Penned 5 years ago. It will take about 2:28 to read.
It is a familiar question for any christian as they begin their journey to adulthood. "What is God's plan for my life?" For many of us it consumed our college years. The constant nagging voice in the back of your head, its insidious whispering creating fertile ground for doubt to fester and blossom.
I, like so many others, went off to college with an immature, barely formed idea of who I was, and what I wanted to do with my life. Almost immediately upon dropping my bags next to my bed, the questioning began.
"What's your major?", "How did you know this was The Call?"

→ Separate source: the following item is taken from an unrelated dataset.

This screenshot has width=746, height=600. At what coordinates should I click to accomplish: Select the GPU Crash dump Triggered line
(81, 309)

The answer of course, is that most of us don't really know. It is rare for someone to head off to college with a clear, unshakeable understanding of our God ordained destiny, as it were. And there is a very good reason for that.

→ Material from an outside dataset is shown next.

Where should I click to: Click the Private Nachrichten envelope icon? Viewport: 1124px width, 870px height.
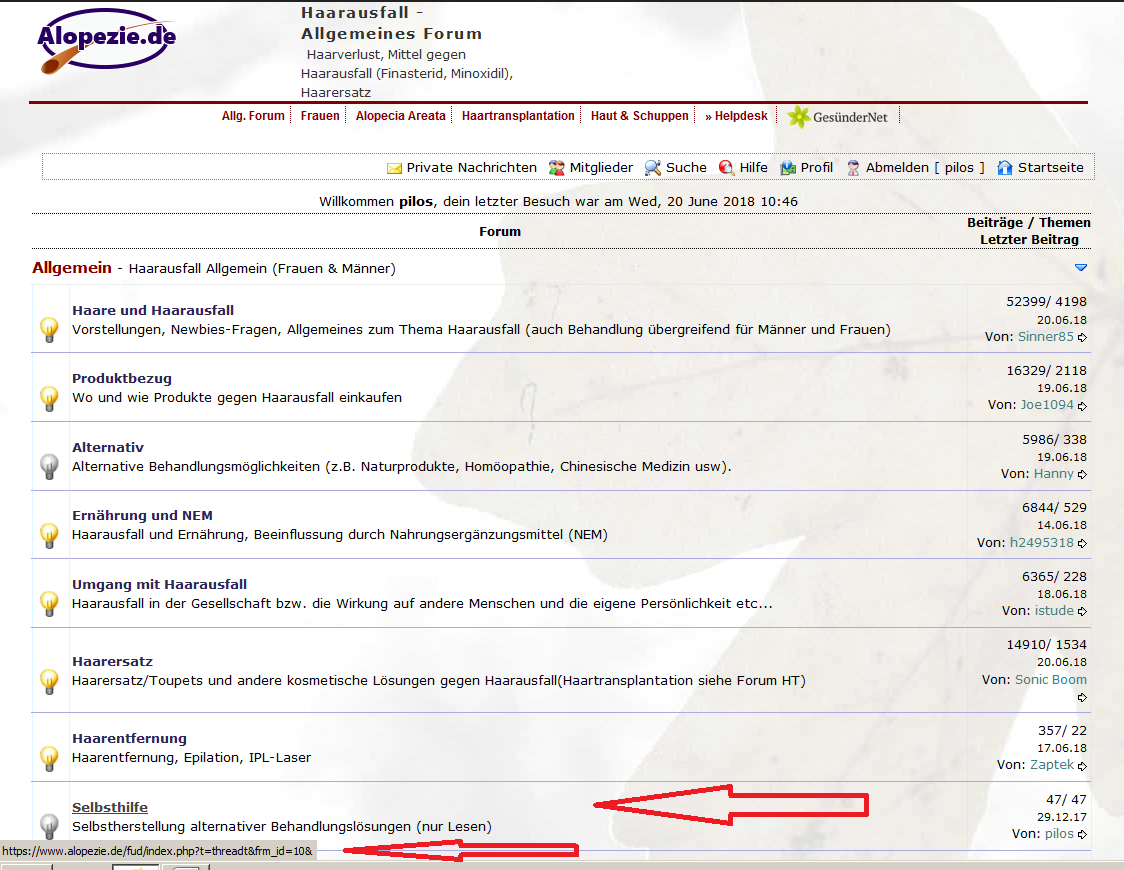click(394, 168)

Modern Christianity has conflated vocation with purpose. The idea that you have one perfect path to take that has been selected for you by God, that you must discover. This of course introduces the problem of positive identification. If I don't choose the correct path, whoa to me.
This deception of discovery creates a situation full of stress, desperation and fear where God had intended joy, wonder and miracle. It was never meant to be this way brothers and sisters.
The truth is more wondrous, absurd and ultimately simple. It is true that God has a plan for each of us. Would you like me to share it with you? Here it is:
We are meant to shine brighter than the stars. To be so filled with the uncreated light of Christ that we burn with an intensity so fierce that darkness cannot stand within its glare.
If you took every star in the night sky, and brought all their light together into one single point, one single moment, it would pale in comparison to how you can shine!
This is the plan for every man, woman and child on this earth. All those who have come before, and all those who have yet to take their first breath of air are inheritors of this plan, this destiny.
Our jobs, our vocations, can honor God and be a source of glorification, but it is not our purpose in life. The person who preaches on Sunday and the person who cleans up afterward are both fully living God's plan for their life if they are beacons of Christ's light. What they do means nothing when revealed in this light.
Of course many people are lucky enough that their vocation and their purpose coincide. To be filled with this wondrous light, and then help kindle it in others. But never despair of finding this not being the case for you.
You have a purpose and it is to shine.